Yeah, you can read in the comments and you have multiple people saying "look, I googled for information about it and found articles". That's not how we learn initially about events. 95+% of Americans get their news from top headlines and TV clips. You have to know something is happening to start googling for more information.
Then there's the timing of the tweet vs headlines. I can't see the date on the wapo because of their paywall (guessing the 13th from the link), but I can on the NYT. It's the same date as the tweet, and the tweet was at 7:10AM and the article was at like 11PM if Google is accurate. Not that it's because of this tweet, but I can find multiple variants of the same article all coming out in the last ~12-18 hours across media outlets.
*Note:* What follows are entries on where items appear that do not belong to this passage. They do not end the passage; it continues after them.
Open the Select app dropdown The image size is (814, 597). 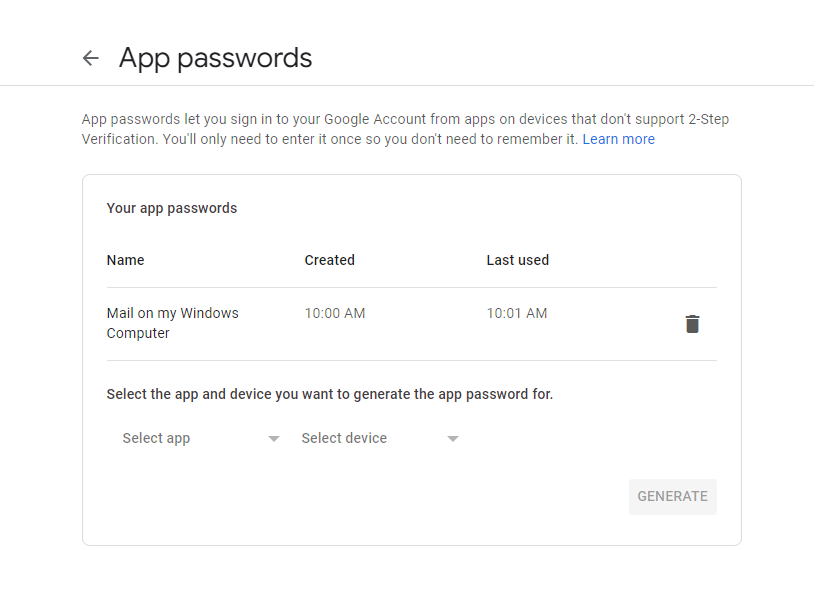click(201, 438)
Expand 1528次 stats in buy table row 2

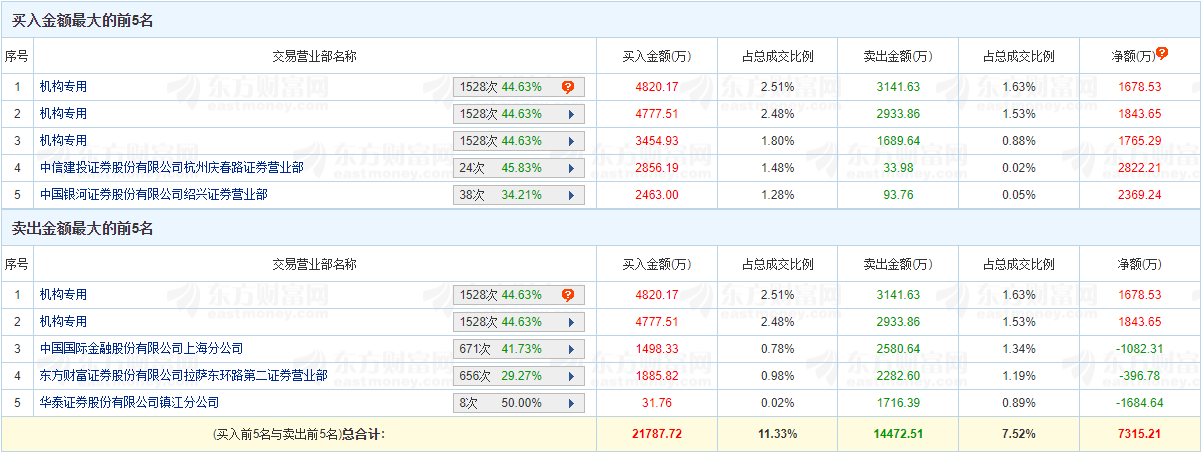coord(571,114)
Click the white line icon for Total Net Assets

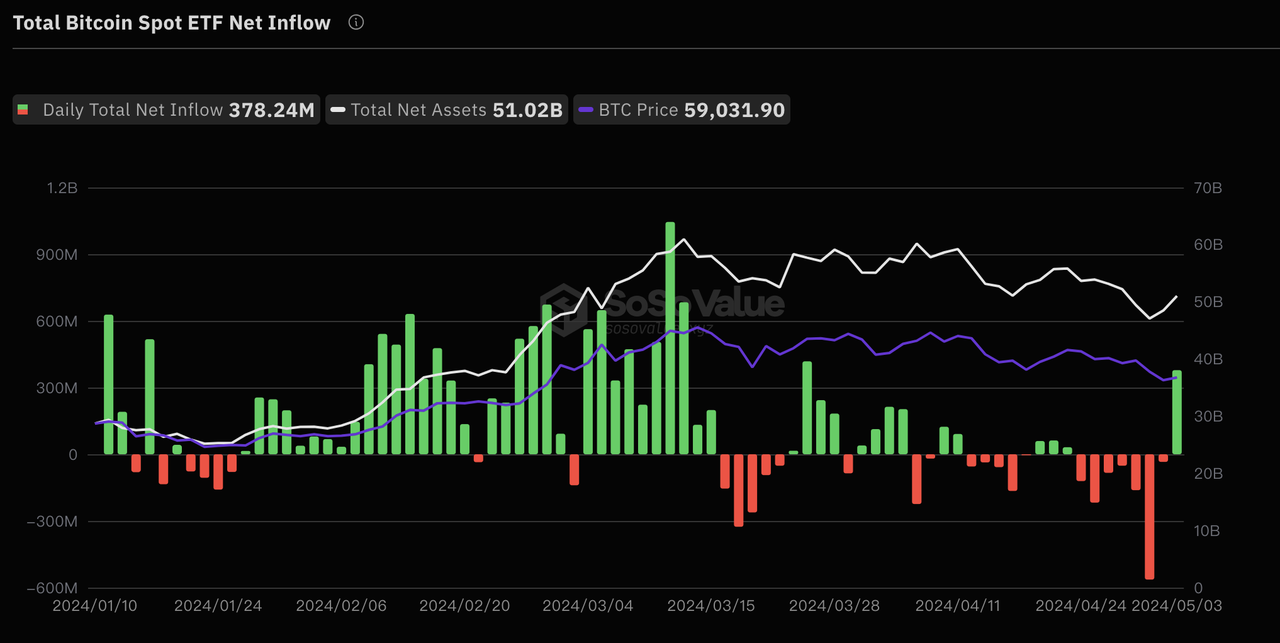pos(338,109)
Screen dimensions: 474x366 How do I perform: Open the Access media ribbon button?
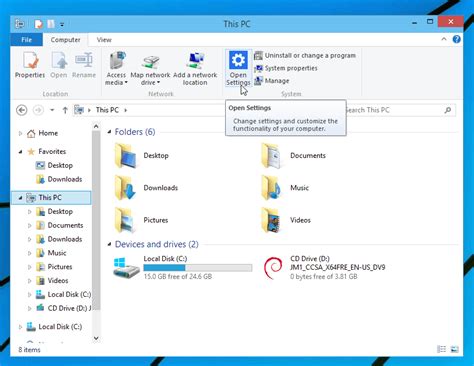[x=117, y=61]
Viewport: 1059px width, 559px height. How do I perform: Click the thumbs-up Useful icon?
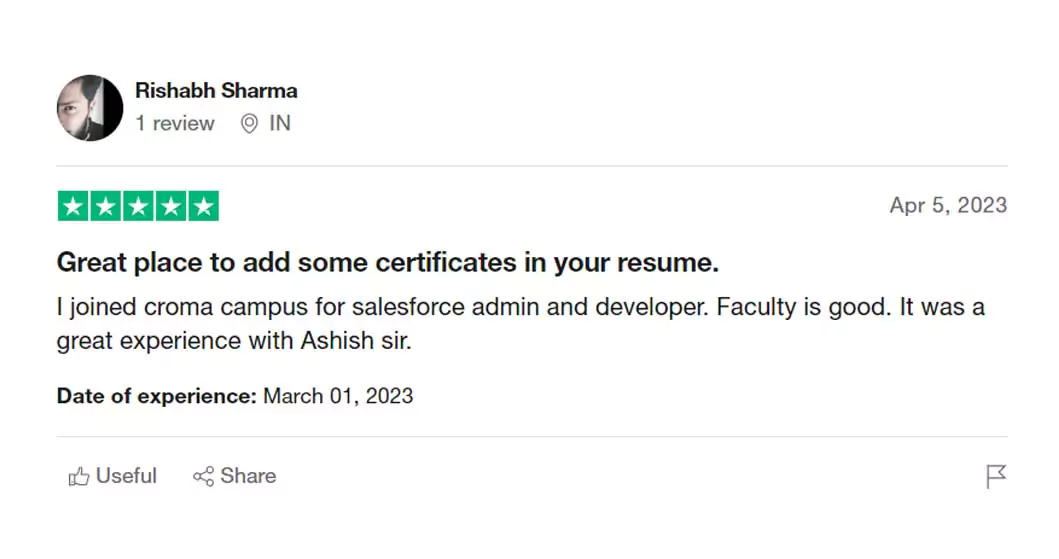[x=79, y=477]
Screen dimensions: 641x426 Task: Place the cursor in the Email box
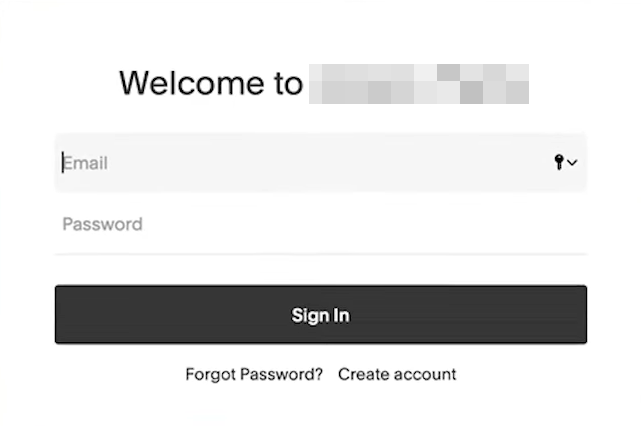(x=300, y=163)
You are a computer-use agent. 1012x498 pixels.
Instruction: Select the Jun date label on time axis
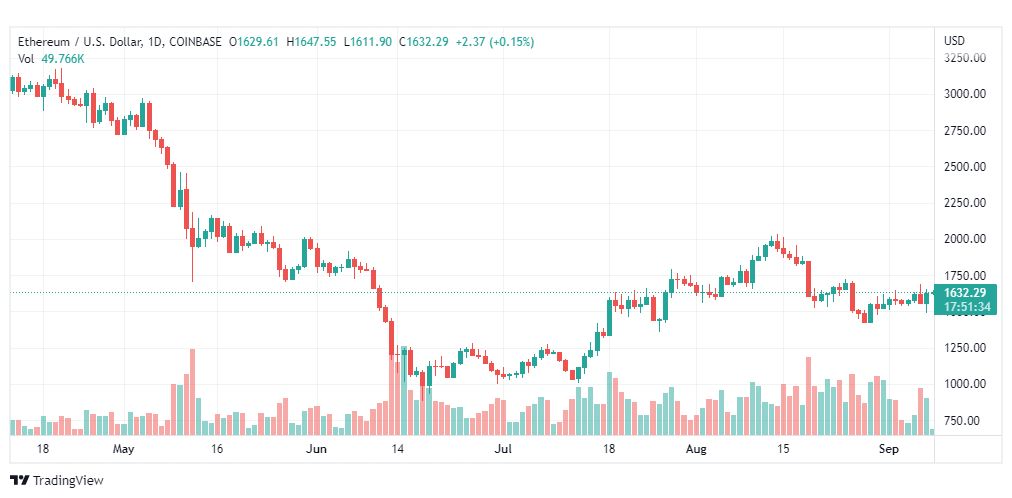click(x=316, y=449)
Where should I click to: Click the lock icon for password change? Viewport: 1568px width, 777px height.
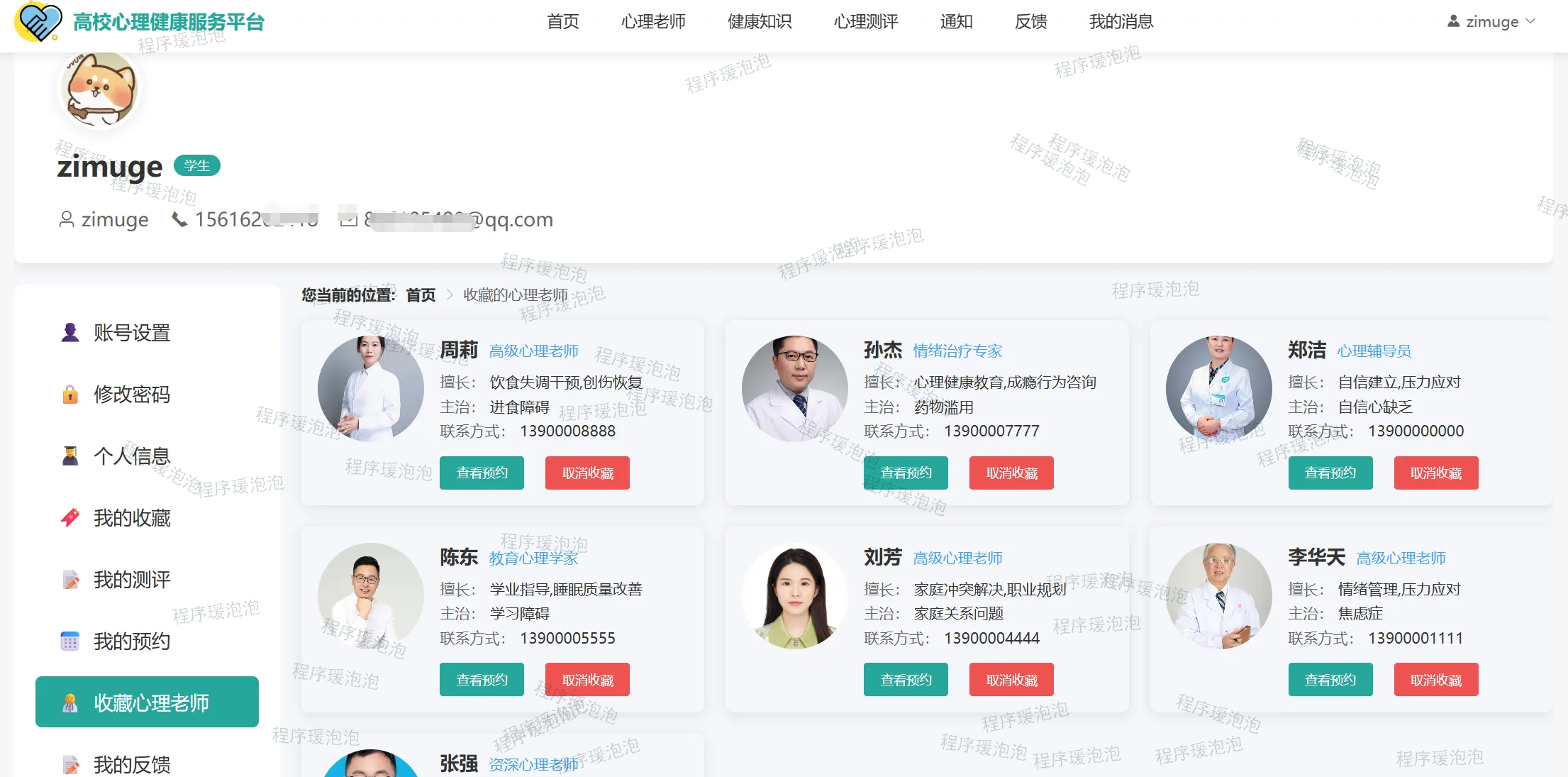(x=70, y=395)
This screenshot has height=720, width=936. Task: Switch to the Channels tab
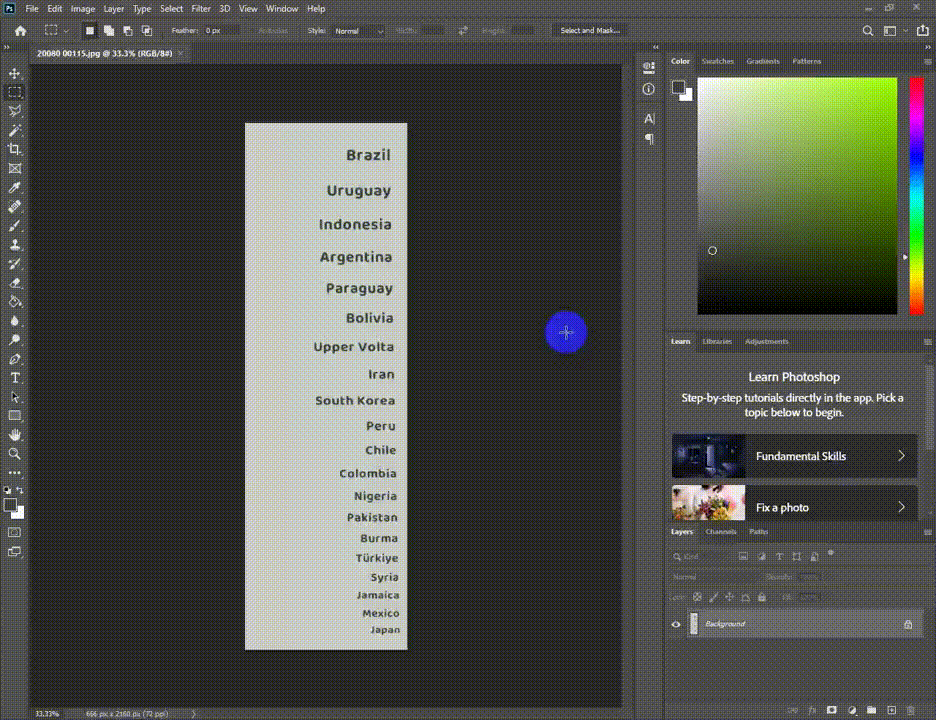pyautogui.click(x=721, y=531)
Having a hard time trying to find exact dates where the flooding started, this suggests it was bad already on Wednesday:
https://www.accuweather.com/en/weat...lood-risk-in-upper-midwest-this-week/70007663
Also, if you look at the main pages, it's not leading news at all, which makes no sense unless you don't give two shits about the tragedy and horrors of fellow countrymen and instead are excited about mob boss killer trials (CNN) and the NZ attacks (NYT). If you scroll 2/3 of the way down the NYT page, you can find the one little entry for it. Web user data says that few scroll that far even for actual content. Likely less for "headlines". Yes, that entry is top under "US", but why wouldn't that be the top on the main page as well?